** Opening AVAILABLE DATA block **
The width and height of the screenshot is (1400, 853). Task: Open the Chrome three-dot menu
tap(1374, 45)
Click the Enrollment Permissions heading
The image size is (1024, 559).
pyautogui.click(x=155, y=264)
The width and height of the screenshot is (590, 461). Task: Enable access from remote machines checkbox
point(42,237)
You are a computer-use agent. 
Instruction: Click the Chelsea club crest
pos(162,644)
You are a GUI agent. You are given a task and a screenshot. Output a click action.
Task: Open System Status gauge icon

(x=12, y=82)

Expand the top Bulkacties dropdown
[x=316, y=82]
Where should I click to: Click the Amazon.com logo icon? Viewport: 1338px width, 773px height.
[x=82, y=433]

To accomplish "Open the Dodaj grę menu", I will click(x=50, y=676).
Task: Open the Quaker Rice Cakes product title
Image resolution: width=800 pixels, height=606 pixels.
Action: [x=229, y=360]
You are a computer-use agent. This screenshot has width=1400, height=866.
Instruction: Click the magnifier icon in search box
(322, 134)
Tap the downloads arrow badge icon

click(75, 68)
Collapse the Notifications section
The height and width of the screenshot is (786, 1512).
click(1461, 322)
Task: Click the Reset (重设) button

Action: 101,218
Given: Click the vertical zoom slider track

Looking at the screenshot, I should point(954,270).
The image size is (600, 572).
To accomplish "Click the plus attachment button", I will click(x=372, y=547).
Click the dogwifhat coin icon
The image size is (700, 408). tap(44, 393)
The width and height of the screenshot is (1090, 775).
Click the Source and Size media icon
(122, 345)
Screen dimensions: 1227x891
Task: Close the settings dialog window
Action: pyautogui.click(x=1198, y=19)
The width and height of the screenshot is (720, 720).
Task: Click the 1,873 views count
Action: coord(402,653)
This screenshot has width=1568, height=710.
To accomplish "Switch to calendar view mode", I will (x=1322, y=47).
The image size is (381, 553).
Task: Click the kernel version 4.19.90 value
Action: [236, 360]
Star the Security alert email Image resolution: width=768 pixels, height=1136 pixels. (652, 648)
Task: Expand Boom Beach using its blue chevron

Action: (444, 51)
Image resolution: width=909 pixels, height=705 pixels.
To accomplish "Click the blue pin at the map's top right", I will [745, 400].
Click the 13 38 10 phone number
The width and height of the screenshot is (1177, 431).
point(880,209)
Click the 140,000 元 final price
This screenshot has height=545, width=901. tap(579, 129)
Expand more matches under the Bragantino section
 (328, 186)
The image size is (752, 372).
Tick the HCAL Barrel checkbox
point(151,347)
** Closing AVAILABLE DATA block **
◆ **EXERCISE INSTRUCTIONS**
Show the lines of the entries that include the string "computer", copying each in full.

◆ **ANSWER BOX**
You are a computer-use agent. 
You are a computer-use agent. This screenshot has width=1400, height=866.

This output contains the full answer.